Über DISCHARGE muss man nicht viel schreiben. Die Urväter des Hardcore Punk schmücken mit ihrem Logo noch heute etliche nietenbesetzte Lederjacken. Für alle, die die Briten nicht kennen bietet die erste CD einen guten Einstieg in ihr Schaffen. So haben es beispielsweise 8 Songs der legendären ersten Scheibe ´Hear Nothing, See Nothing, Say Nothing´ auf diese Zusammenstellung geschafft. Und klar werden auch Songs von ´Massacre Divine´ und ´Shootin Up The World´ untergebracht. Mit dieser Phase von DISCHARGE werde ich nicht richtig warm. Die letzten beiden Tracks stammen dann wieder von alten EPs der Jahre 1983 und 1984 und sorgen für einen gelungenen Abschluss von Disc Eins. Ich finde es ganz angenehm, dass die Anordnung nicht streng chronologisch gehalten wird.
Die zweite Disc ist dann eher eine Nerd Veranstaltung. Es gibt alternative Versionen neuerer Tracks und Demosongs von 1977 in entsprechender Qualität. Diese machen deutlich wie weit sich DISCHARGE in der Folge vom üblichen Punk entwickelten und ihren Sound mit immer mehr Aggression aufluden. Erwähnenswert ist noch das bisher unveröffentlichte ´Descending Into Madness´ von 2002. Der Song lehnt sich etwas an MOTÖRHEAD an und erinnert teilweise an das Riff von ´Ace Of Spades´. Eine gute aber nicht revolutionäre Nummer.
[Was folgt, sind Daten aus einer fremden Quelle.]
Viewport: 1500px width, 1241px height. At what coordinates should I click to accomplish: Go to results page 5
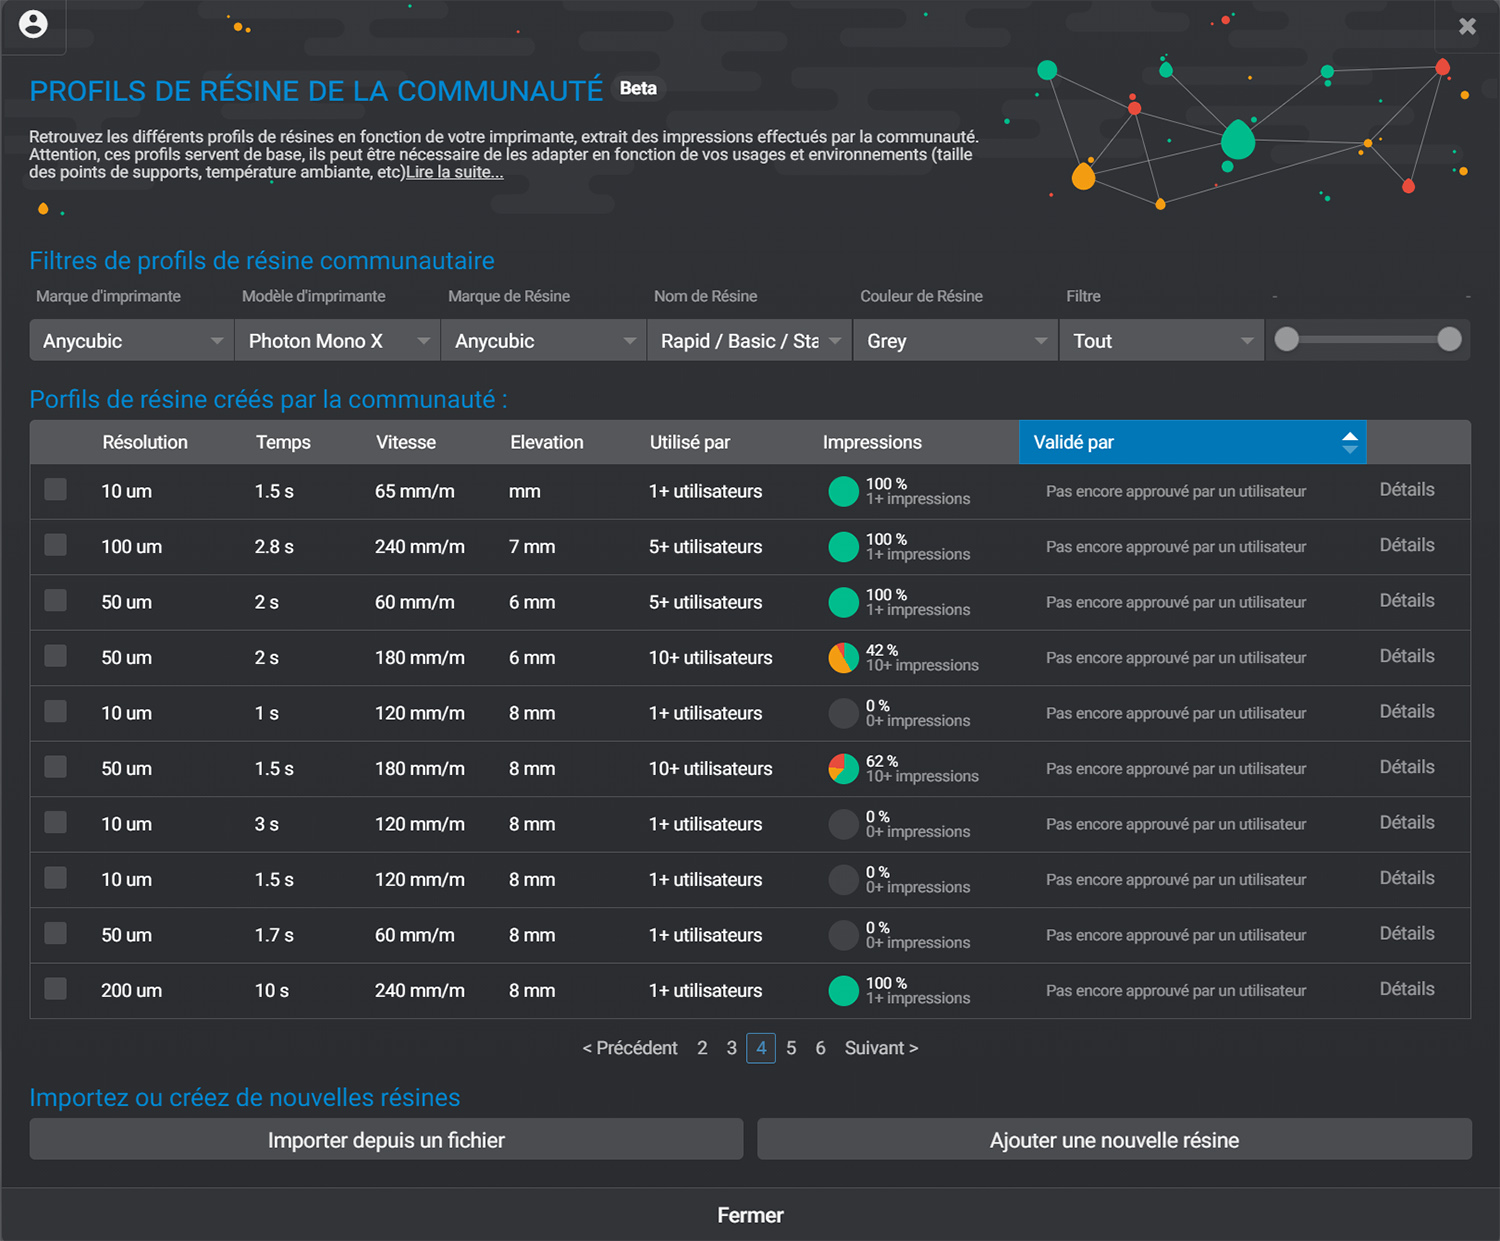791,1048
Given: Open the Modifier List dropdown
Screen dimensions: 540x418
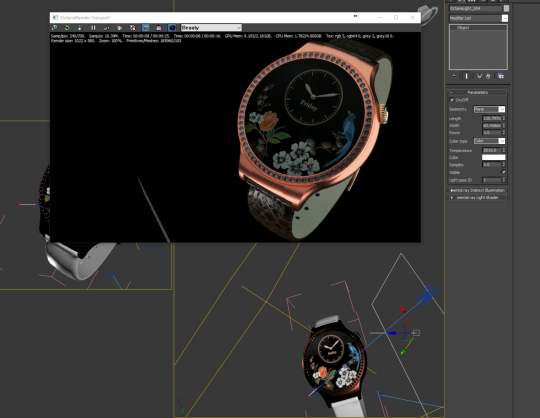Looking at the screenshot, I should pyautogui.click(x=478, y=18).

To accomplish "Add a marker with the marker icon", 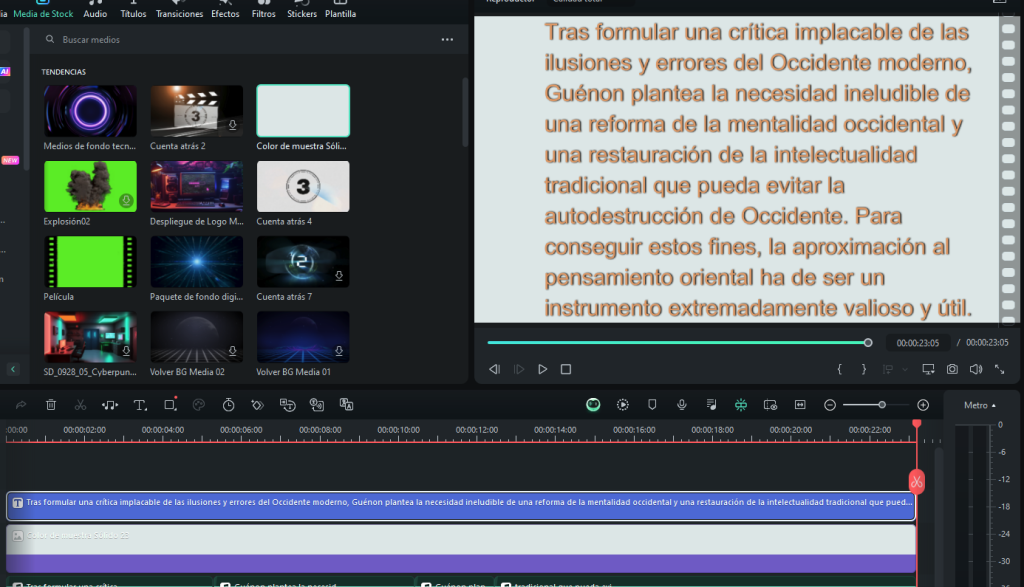I will pos(652,405).
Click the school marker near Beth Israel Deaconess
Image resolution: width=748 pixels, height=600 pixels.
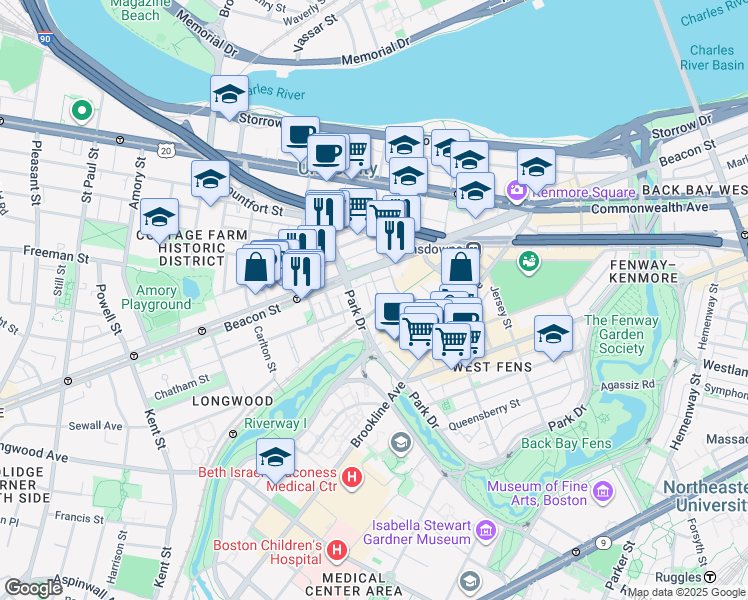pos(275,459)
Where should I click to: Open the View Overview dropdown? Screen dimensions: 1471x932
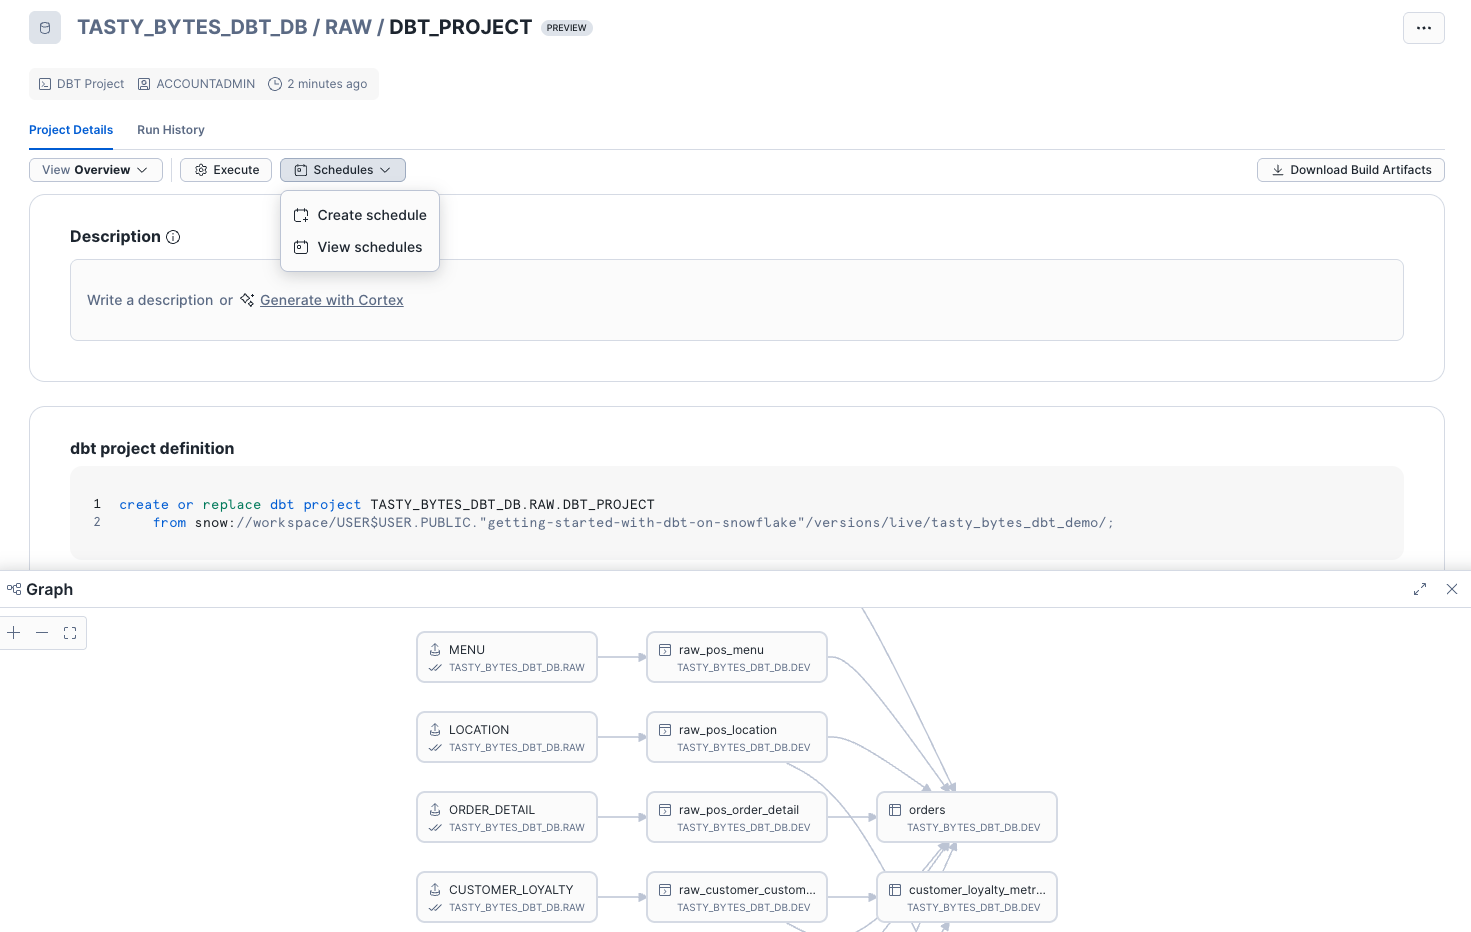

Diese Compilation bietet einen guten Überblick über das Schaffen von DISCHARGE und ist sowohl für Neueinsteiger als auch Die Hard Fans interessant. Da die doppelte Digi CD von Beginn an zum Midprice rausgehauen wird, ist bei ´Protest And Survive: The Anthology´ nicht nur der Tonträger selbst eine runde Sache.